#### Exercise aim:
The requested output is every line from the one with "This screenshot has width=967, height=544." through the last line below, printed exactly.

#### Entries provided:
((

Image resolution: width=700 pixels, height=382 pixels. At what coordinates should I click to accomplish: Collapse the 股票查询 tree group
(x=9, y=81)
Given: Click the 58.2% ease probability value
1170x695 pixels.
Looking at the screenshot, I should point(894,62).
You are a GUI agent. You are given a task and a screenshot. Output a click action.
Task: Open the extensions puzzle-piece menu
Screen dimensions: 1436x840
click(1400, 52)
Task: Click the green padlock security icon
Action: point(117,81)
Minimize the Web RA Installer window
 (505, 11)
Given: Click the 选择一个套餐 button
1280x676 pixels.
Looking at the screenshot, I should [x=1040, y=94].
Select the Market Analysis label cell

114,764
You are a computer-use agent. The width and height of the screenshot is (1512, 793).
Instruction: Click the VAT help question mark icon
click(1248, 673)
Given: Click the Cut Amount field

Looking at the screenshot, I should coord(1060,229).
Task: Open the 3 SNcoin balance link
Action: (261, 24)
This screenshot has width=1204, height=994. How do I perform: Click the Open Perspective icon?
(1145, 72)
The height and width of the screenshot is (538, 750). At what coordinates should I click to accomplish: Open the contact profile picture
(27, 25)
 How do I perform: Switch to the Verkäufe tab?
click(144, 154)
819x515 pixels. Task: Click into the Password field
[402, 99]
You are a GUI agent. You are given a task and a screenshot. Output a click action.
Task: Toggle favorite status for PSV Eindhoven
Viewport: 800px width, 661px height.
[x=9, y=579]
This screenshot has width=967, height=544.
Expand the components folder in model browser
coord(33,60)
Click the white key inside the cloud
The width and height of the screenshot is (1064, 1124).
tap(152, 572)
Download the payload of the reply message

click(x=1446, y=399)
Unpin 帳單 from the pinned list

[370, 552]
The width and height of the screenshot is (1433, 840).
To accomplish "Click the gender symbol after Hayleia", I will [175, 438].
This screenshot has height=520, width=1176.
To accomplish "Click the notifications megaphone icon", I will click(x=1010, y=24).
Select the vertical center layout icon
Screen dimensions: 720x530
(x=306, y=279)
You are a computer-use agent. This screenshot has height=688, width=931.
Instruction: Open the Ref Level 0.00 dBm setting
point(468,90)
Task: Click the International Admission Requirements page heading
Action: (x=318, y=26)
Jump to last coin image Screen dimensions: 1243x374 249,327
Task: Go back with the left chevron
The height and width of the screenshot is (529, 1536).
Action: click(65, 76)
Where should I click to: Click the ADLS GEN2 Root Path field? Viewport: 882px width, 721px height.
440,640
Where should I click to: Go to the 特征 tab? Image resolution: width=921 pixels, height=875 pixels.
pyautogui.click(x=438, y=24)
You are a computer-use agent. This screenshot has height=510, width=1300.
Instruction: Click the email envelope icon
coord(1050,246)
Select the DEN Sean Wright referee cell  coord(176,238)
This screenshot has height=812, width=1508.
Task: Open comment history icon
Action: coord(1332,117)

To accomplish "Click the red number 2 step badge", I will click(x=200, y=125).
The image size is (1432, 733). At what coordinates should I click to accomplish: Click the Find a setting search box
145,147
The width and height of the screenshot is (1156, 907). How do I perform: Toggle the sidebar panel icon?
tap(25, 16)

))

#### Response box:
This screenshot has width=967, height=544.
Expand the components folder in model browser
coord(33,60)
Click the white key inside the cloud
The width and height of the screenshot is (1064, 1124).
tap(152, 572)
Download the payload of the reply message

click(x=1446, y=399)
Unpin 帳單 from the pinned list

[370, 552]
The width and height of the screenshot is (1433, 840).
To accomplish "Click the gender symbol after Hayleia", I will [175, 438].
This screenshot has height=520, width=1176.
To accomplish "Click the notifications megaphone icon", I will click(x=1010, y=24).
Select the vertical center layout icon
Screen dimensions: 720x530
(x=306, y=279)
You are a computer-use agent. This screenshot has height=688, width=931.
Instruction: Open the Ref Level 0.00 dBm setting
point(468,90)
Task: Click the International Admission Requirements page heading
Action: (x=318, y=26)
Jump to last coin image Screen dimensions: 1243x374 249,327
Task: Go back with the left chevron
The height and width of the screenshot is (529, 1536).
Action: click(65, 76)
Where should I click to: Click the ADLS GEN2 Root Path field? Viewport: 882px width, 721px height.
440,640
Where should I click to: Go to the 特征 tab? Image resolution: width=921 pixels, height=875 pixels.
pyautogui.click(x=438, y=24)
You are a computer-use agent. This screenshot has height=510, width=1300.
Instruction: Click the email envelope icon
coord(1050,246)
Select the DEN Sean Wright referee cell  coord(176,238)
This screenshot has height=812, width=1508.
Task: Open comment history icon
Action: coord(1332,117)

To accomplish "Click the red number 2 step badge", I will click(x=200, y=125).
The image size is (1432, 733). At what coordinates should I click to accomplish: Click the Find a setting search box
145,147
The width and height of the screenshot is (1156, 907). How do I perform: Toggle the sidebar panel icon?
tap(25, 16)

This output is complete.